Technology provider Wartsila expects to have an onboard carbon capture and storage (OCCS) system ready to market by 2025.

Sigurd Jenssen, director at Wartsila Exhaust Treatment, told TradeWinds the company has been trialling a solvent-based OCCS system on land for around 20 months.

Asked by TradeWinds when OCCS will be ready for ships, Jenssen said: “In 2025 we will be ready to go to market with a product.”

Jenssen was speaking as Wartsila made a push for its OCCS feasibility studies for shipowners and operators.

The company said it had conducted some of these for a range of vessel types including ro-ro and ropax vessels, a drill ship, a container vessel and a gas carrier.
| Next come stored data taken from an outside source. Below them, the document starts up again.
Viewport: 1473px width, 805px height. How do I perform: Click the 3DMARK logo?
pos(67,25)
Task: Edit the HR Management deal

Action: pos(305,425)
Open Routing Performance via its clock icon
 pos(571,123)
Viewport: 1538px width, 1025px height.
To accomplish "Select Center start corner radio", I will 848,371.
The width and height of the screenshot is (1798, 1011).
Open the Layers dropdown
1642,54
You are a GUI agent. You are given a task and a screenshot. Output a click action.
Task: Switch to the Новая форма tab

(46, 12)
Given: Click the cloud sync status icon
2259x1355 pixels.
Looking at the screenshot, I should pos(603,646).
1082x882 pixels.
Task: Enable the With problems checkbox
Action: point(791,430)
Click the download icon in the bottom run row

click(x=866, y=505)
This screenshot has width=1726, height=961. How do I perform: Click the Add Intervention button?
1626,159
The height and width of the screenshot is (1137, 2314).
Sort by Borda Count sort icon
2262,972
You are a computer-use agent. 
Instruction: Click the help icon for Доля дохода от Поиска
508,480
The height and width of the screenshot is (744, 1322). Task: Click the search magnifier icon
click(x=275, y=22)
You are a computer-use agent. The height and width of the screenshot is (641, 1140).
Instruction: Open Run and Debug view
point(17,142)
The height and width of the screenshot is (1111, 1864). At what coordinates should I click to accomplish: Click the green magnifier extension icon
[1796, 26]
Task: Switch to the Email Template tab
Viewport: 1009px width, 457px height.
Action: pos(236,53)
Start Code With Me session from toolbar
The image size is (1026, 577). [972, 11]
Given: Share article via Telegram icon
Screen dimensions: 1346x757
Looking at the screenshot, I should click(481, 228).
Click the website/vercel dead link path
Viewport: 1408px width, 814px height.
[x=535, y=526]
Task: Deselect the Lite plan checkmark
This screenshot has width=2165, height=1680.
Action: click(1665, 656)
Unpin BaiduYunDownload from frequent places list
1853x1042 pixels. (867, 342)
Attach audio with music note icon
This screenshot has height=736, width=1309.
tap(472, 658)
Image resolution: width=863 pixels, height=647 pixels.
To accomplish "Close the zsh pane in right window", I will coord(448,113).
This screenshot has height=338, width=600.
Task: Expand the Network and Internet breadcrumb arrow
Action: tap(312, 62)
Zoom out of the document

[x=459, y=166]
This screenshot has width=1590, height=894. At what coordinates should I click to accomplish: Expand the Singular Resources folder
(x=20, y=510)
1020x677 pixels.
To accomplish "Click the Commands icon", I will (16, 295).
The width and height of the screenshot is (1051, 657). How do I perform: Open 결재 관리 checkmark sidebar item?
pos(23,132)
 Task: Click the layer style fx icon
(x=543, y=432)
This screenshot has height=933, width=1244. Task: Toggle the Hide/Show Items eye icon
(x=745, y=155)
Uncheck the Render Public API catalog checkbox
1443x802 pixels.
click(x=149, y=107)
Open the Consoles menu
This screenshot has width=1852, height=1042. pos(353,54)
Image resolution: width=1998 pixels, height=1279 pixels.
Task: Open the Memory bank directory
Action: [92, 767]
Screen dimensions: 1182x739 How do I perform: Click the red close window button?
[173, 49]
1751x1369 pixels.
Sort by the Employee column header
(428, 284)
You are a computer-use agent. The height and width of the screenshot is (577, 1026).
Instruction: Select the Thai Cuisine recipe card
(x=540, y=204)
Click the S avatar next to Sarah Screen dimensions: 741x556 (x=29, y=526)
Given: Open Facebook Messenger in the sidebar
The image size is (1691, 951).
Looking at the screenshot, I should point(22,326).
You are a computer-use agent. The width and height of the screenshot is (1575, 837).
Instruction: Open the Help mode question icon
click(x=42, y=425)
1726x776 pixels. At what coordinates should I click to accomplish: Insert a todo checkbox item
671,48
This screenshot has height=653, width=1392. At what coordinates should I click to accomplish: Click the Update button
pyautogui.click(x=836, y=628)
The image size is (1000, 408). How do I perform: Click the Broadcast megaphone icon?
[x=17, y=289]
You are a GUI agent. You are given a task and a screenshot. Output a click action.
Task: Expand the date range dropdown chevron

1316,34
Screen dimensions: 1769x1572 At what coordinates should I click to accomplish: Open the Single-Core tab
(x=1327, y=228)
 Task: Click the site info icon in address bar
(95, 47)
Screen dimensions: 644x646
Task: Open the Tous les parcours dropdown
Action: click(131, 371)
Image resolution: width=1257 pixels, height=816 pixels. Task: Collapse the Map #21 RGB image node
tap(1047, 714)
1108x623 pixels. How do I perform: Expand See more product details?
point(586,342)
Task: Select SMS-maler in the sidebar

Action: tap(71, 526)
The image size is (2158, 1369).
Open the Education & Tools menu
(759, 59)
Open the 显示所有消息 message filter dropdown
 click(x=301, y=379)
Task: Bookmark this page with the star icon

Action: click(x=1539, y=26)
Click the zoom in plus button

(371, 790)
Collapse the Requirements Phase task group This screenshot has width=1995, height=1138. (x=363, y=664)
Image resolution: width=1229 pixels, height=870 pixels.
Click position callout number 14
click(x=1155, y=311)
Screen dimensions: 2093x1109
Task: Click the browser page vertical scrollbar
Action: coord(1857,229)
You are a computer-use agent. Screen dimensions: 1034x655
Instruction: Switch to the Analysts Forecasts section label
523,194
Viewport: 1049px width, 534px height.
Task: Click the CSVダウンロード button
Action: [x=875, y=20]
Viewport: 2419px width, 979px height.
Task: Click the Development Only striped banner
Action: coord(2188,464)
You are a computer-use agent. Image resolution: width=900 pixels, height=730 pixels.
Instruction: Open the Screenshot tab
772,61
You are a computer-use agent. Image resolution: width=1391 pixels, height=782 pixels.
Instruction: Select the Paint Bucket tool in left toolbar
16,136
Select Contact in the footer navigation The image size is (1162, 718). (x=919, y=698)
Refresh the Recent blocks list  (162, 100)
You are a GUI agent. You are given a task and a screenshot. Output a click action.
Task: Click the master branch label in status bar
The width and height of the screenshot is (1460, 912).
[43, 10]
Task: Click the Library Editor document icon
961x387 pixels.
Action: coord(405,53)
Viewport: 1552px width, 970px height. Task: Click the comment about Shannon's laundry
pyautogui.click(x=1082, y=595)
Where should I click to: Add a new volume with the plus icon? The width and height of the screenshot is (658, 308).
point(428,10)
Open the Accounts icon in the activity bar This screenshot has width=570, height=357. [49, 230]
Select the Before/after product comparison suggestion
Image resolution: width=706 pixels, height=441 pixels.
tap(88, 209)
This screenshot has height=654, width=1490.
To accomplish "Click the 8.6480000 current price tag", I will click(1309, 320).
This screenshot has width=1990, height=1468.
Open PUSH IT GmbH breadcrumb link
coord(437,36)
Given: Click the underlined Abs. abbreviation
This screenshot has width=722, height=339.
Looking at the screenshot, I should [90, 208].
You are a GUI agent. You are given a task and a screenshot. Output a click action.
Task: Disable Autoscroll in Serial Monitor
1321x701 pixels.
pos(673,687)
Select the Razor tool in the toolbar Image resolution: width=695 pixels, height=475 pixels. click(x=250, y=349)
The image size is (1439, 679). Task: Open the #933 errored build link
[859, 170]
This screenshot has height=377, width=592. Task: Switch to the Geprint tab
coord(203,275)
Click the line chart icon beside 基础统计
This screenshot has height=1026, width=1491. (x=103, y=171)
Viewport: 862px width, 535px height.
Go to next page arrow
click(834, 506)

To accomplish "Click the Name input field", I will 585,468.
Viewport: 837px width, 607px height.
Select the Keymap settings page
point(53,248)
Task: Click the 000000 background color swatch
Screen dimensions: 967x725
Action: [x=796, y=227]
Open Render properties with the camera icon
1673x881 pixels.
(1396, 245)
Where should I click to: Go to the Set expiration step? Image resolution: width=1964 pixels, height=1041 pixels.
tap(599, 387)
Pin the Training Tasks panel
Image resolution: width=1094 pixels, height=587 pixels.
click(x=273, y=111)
Jenssen confirmed these were done for fee-paying customers rather than as pilots.

Wartsila said the process takes four to six months of study and design work.

Jenssen said the work can range from a fairly small desktop-based engineering study to more advanced efforts involving 3D scans. He said the scope of the work depends on what the customer requires and the vessel type.

The company is conducting feasibility studies across newbuildings and existing vessels.

“Retrofit CCS installations will be significantly smoothed by the presence of a scrubber onboard,” it added.

‘Exciting step’

Its Wartsila Exhaust Treatment arm, which manufactures scrubbers, is offering CCS-ready scrubbers to the market.

The company said these are integrated onboard so that a CCS system can be added once the technology is commercialised.

Jenssen said: “Launching these feasibility studies and being able to offer them to market is the exciting latest step in our process of bringing carbon capture and storage to market in shipping.”

The director said it builds on the work the company is doing in its test hall in Moss, where he said its technology is demonstrating Wartsila’s targeted 70% capture rate.